O ANC e a FDRPE, tal como muitos dos movimentos da década de 1960, deixaram de dar resposta às crescentes exigências políticas e económicas, enquanto os políticos predatórios e os seus correligionários se esconderam atrás da bandeira do partido. Porém, não obstante o sucessor de Zuma, Cyril Ramaphosa, tenha prometido “uma nova alvorada" para a África do Sul quando se dirigiu ao Parlamento poucos dias após a renúncia de Zuma, a Etiópia declarou estado de emergência na mesma altura, no contexto de preocupações generalizadas sobre se o Estado sobreviveria à disputa de poder com base étnica para suceder a Desalegn.

A diferença crucial é que a África do Sul teve líderes visionários que estavam cientes do perigo que poderia implicar um partido dominante alienado da realidade. Mandela instou alegadamente os negros sul-africanos recém emancipados ao seguinte: "Se o ANC fizer convosco o mesmo que o governo do Apartheid fez, deverão proceder com o ANC da mesma forma que fizeram com o governo do Apartheid." Este sentimento foi reflectido nos pesos e nos contrapesos democráticos consagrados pela constituição pós-Apartheid da África do Sul.

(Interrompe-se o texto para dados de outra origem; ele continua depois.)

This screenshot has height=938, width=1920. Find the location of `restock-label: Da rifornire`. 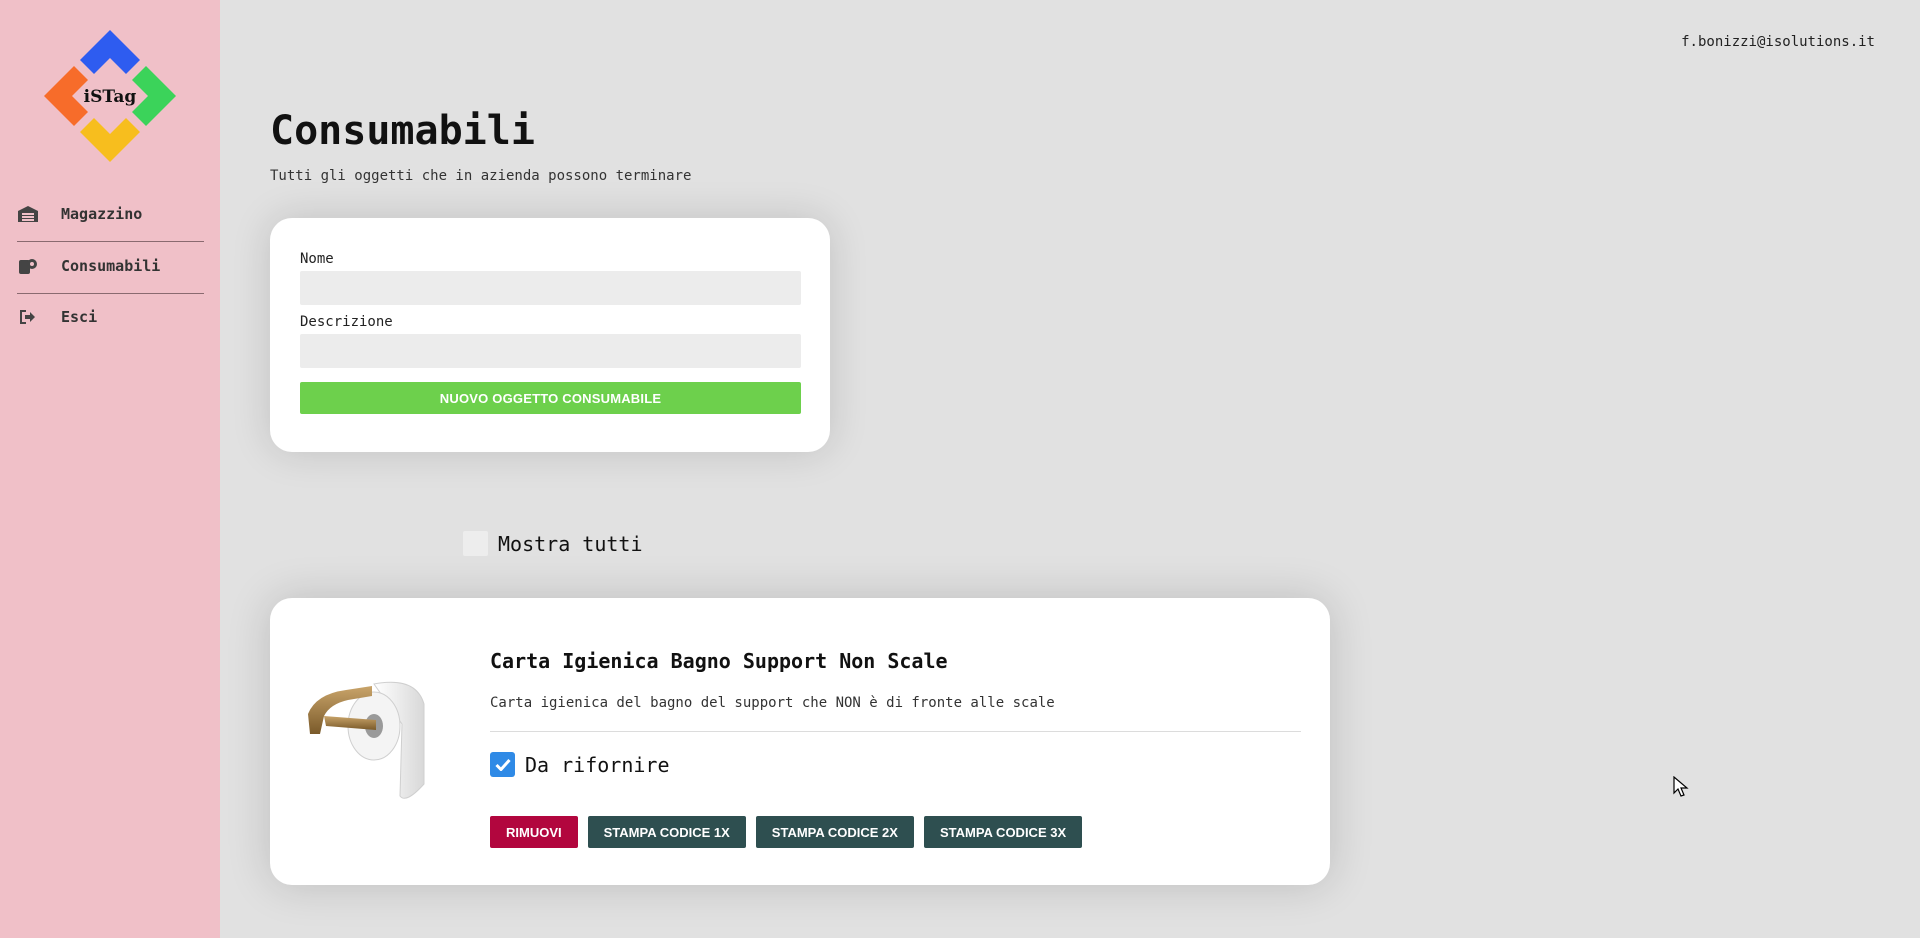

restock-label: Da rifornire is located at coordinates (598, 764).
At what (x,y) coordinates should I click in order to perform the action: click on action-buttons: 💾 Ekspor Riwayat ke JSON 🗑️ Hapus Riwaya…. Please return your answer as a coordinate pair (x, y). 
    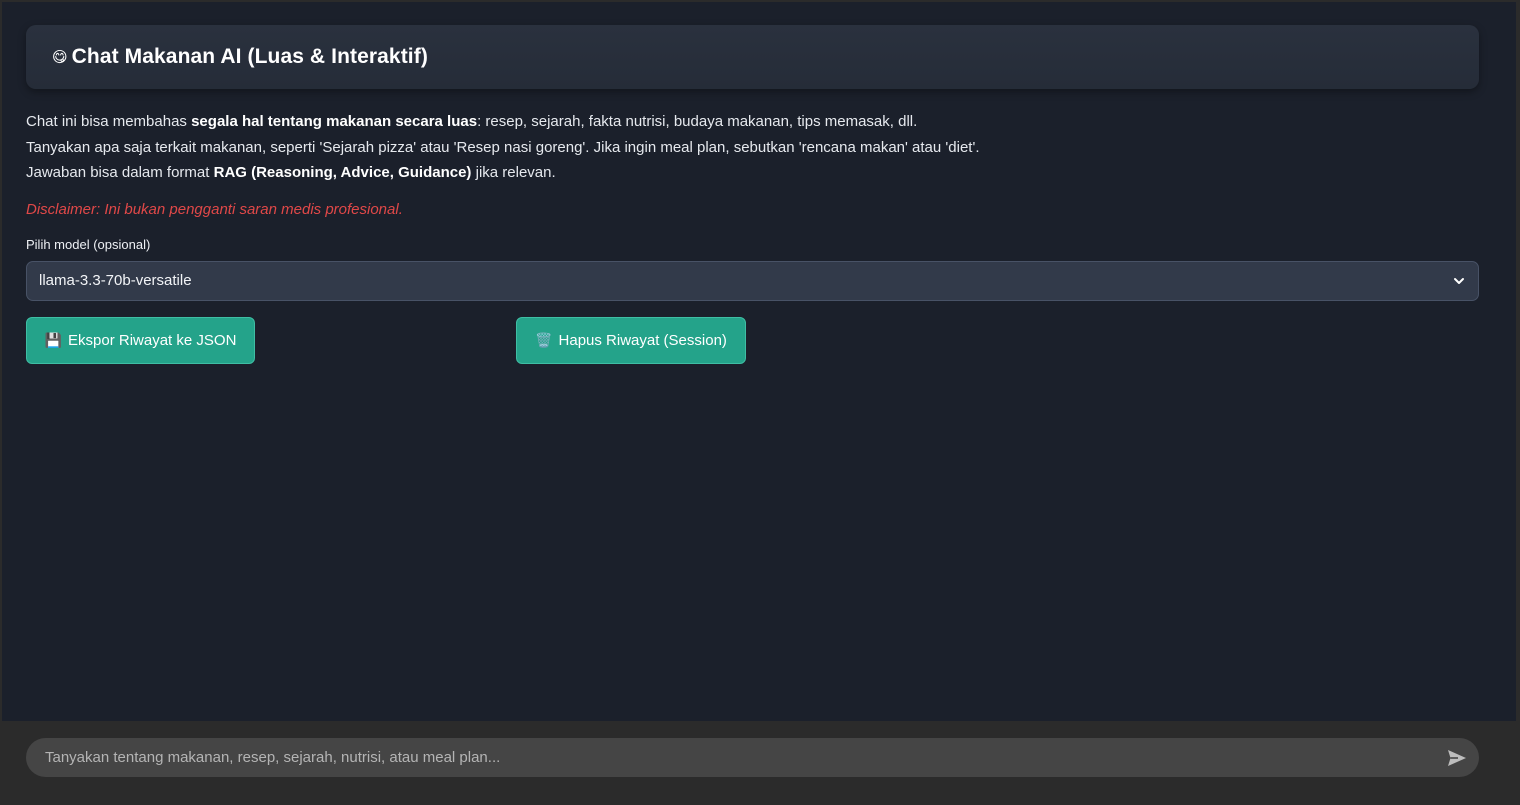
    Looking at the image, I should click on (752, 340).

A Etiópia, no entanto, não teve tanta sorte, particularmente porque o regime actual passou a sua primeira década de mandato a apoiar a sua base de poder precária e a disputar uma guerra com a sua vizinha Eritreia. Contudo, a FDRPE piorou as circunstâncias ao subverter a constituição que ajudou a promulgar e ao aparentar não ter qualquer plano para a construção da nação para além de, supostamente, rectificar desigualdades históricas entre as comunidades étnicas (embora tenha sido bem-sucedida na promoção do crescimento económico mais célere registado pelo país na era moderna).

O indicador mais expressivo do quão distintamente as instituições democráticas dos dois países responderam à deterioração visível dos seus partidos dominantes é o recente resultado eleitoral. O ANC continuou a perder terreno eleitoral para os partidos rivais já que a sua liderança fracassou na gestão dos problemas multifacetados da África do Sul. Foi com o objectivo de evitar mais perdas eleitorais que o partido decidiu afastar Zuma.

A FDRPE, em contrapartida, transformou a Etiópia num Estado de partido único de facto. O país entrou em agitação política alguns meses após o partido reivindicar ter ganho, junto com seus aliados, todos os assentos parlamentares nas eleições de 2015. Na semana passada, as instituições democráticas da África do Sul parecem ter salvo o ANC de si próprio. É pouco provável que a Etiópia seja tenha a mesma sorte. Muito poucas balaustradas institucionais sobreviveram à negligência e à demolição activa suscitadas pela FDRPE.